**PASSAGE**
━━━

GET /drs?filters=name:states,version:1,displayProperty:CA

Note: See Posting a Data Record and Retrieving a Data Record sections for further details on posting/retrieving data records.

Fast Duplicate Dectection Properites Rules

Fast Duplicate Detection Properties are attributes of a Domain and identify those fields that, when combined, MDM should use to detect whether the DR is unique. Refer to Domain Uniqueness, Deterministic Uniqueness, and De-Duplication for more information.

  • The value provided for the displayProperty must be unique between all domain entries of a given domain type (e.g. each entry in the "state" domain must have a unique stateName).

  • Only one property in a domain can be the displayProperty. If more than one property is required to ensure uniqueness see the Uniqueness Rules Property below.

  • Display properties are limited to type STRING.

  • Properties designated as the displayProperty are required; i.e. null values are not allowed.

  • Display properties are case sensitive e.g. "California" is NOT equal to "california".

Valid Property Names

  • Must start with a letter or "\_" (underscore).

  • Can only contain digits, "-" (dash) and "\_" (underscore).

  • Can be up to 64 characters in length.

  • Are case in-sensitive.

  • If two properties have the same name at the same level only one will be used. In Example 1 below, only one name "property" will be used. In Example 2, both will be used  because "name" occurs at different levels in the JSON structure.



Example 1
{ "properties": { ... "name": {...}, "city": {...}, "state": {...}, "name": {...}, ... } }
Example 2
{ "properties": { ... "owner": { "name": {...}, "phone": {...}, .... }, "pet": { "name": {...}, "classification": {...}, .... }, .... } }

Valid Model Schema Types

Each property with the exception of a node, requires a type property e.g.:

"type": "string"

Rules About Required and Default Values

  • If a domain property has a default value defined in its modelSchema, then any domain data records posted will use the default value if the property either does not include a value or is sent in with a null value.

For example, if a domain named "College" contains a model schema with a property StateAbbreviation with a default value of "CA",
then any college posted to the College domain without the StateAbbreviation property, or with StateAbbreviation
set with a null value, will use the default value "CA".

  • If a domain property has required set to true, then a valid non-null value must be posted for it  (by default required is set to false).

For example, if a college domain model schema has a property CollegeName with required set to true, then any
domain resource data posted must include the CollegeName property or a BAD_REQUEST(400) will be returned.

  • If both required and default are used to define a given property, then default is ignored and POSTing data must include the required property.

Node

A container-node item is a node that contains sub-properties. For example, "address" is a container node with the sub-items "city" and "state."

{ "properties": { ... "address": { "city": {...}, "state": {...} } } }



Container-nodes can be nested.

━━━

List every rule the passage states about the displayProperty. Rely only on the passage for these tasks.

**DATA SEGMENT**
━━━

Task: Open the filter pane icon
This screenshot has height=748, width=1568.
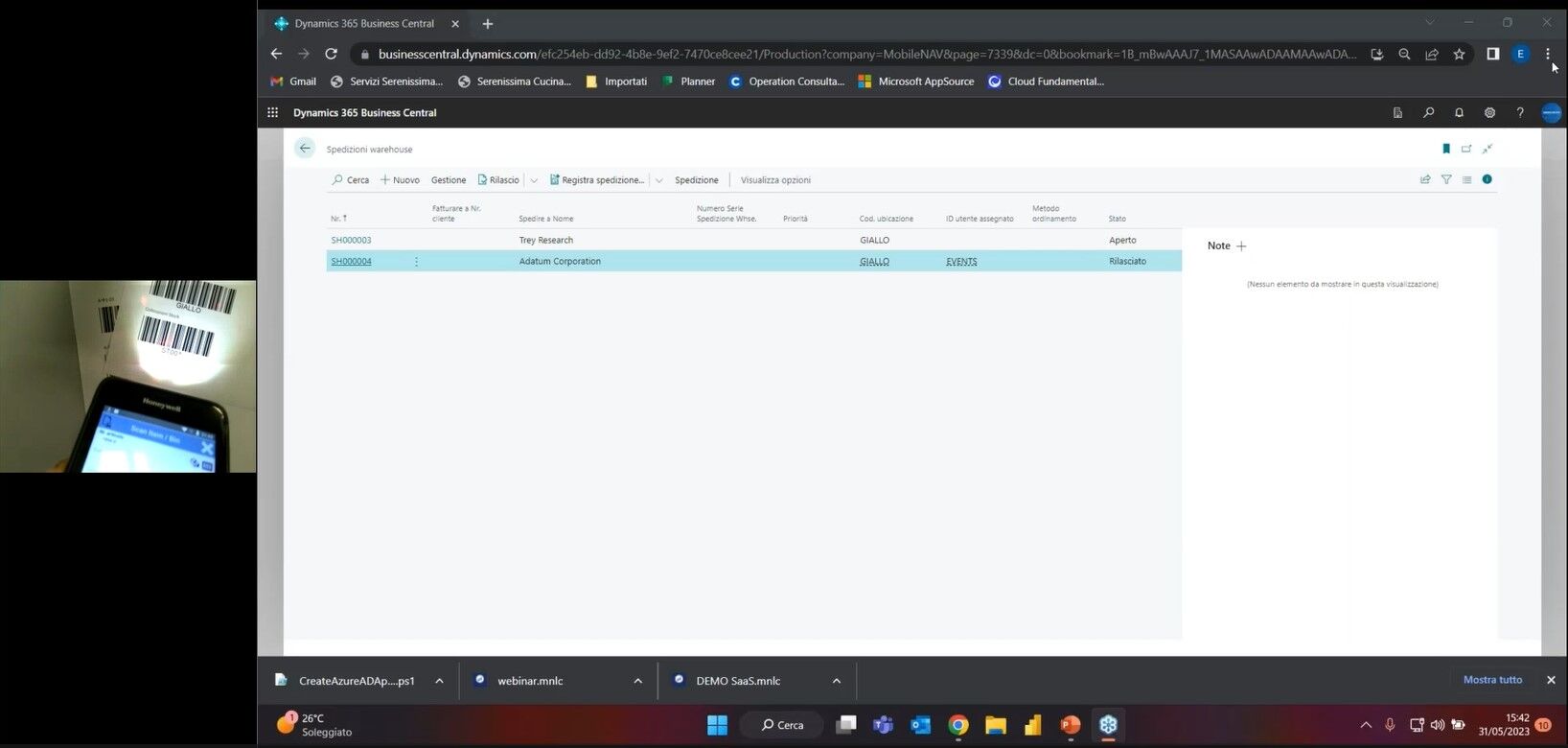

━━━

**FULL RESPONSE**
- Its value must be unique among all entries of a given domain type.
- Only one property in a domain can be the displayProperty.
- It is limited to type STRING.
- It is required, so null values are not allowed.
- It is case sensitive, so "California" is not equal to "california".